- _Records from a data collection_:
********

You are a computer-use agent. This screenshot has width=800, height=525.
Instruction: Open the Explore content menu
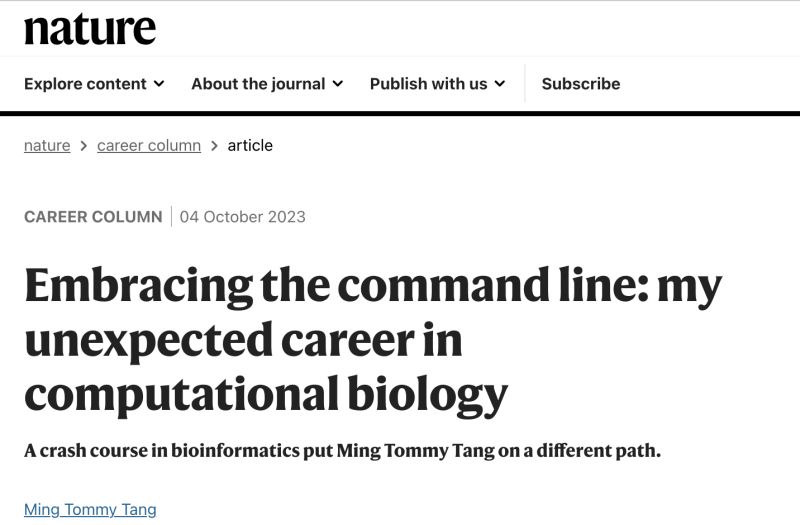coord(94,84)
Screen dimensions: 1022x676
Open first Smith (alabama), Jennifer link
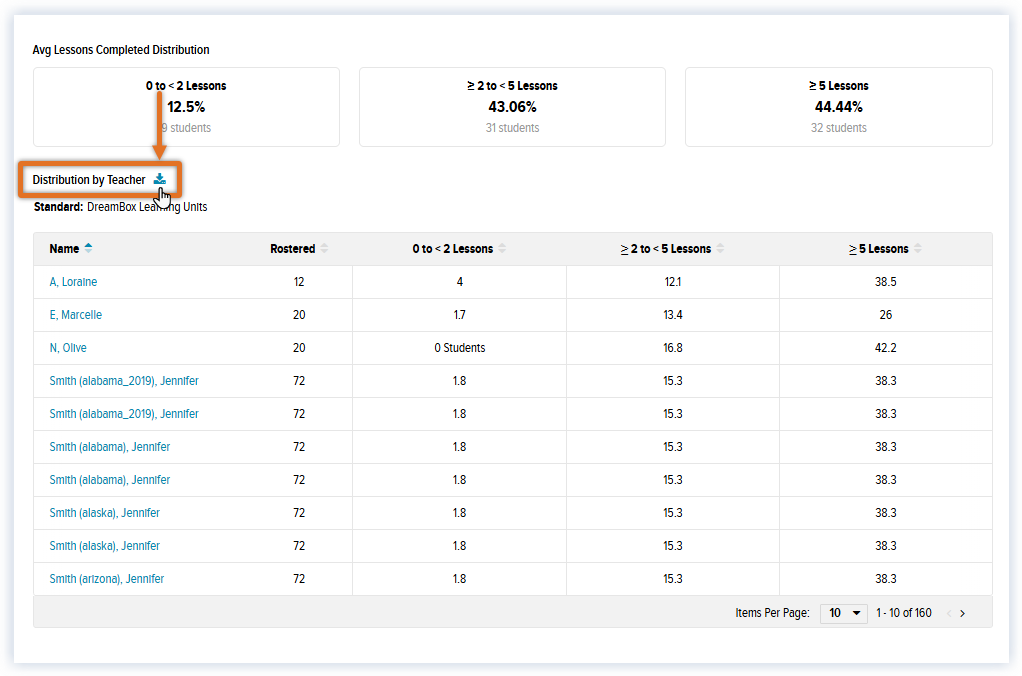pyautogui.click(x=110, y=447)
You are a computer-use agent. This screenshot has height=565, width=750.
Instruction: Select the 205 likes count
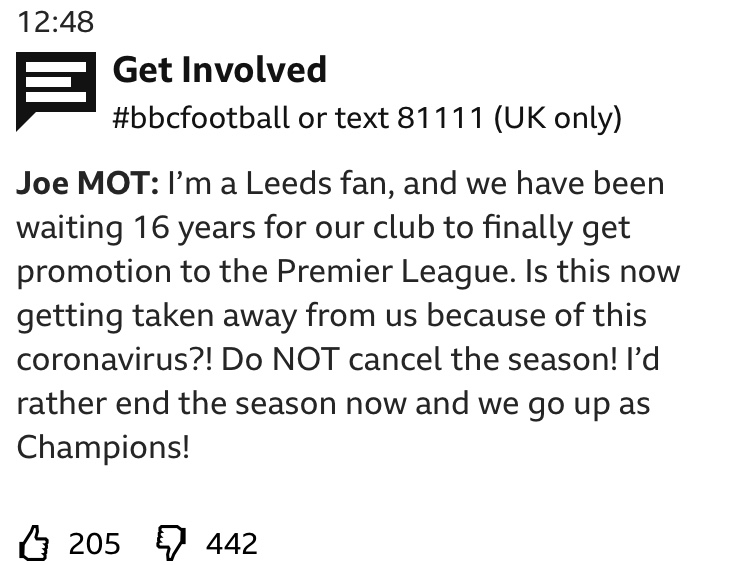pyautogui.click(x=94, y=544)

********

- _EXERCISE GOAL_: The line with "Open first Smith (alabama), Jennifer link" and each line after it, through the final line of the data, are to be duplicated exactly, with pictures left out and nothing more included.

- _RESPONSE_:
Open first Smith (alabama), Jennifer link
pyautogui.click(x=110, y=447)
You are a computer-use agent. This screenshot has height=565, width=750.
Instruction: Select the 205 likes count
pyautogui.click(x=94, y=544)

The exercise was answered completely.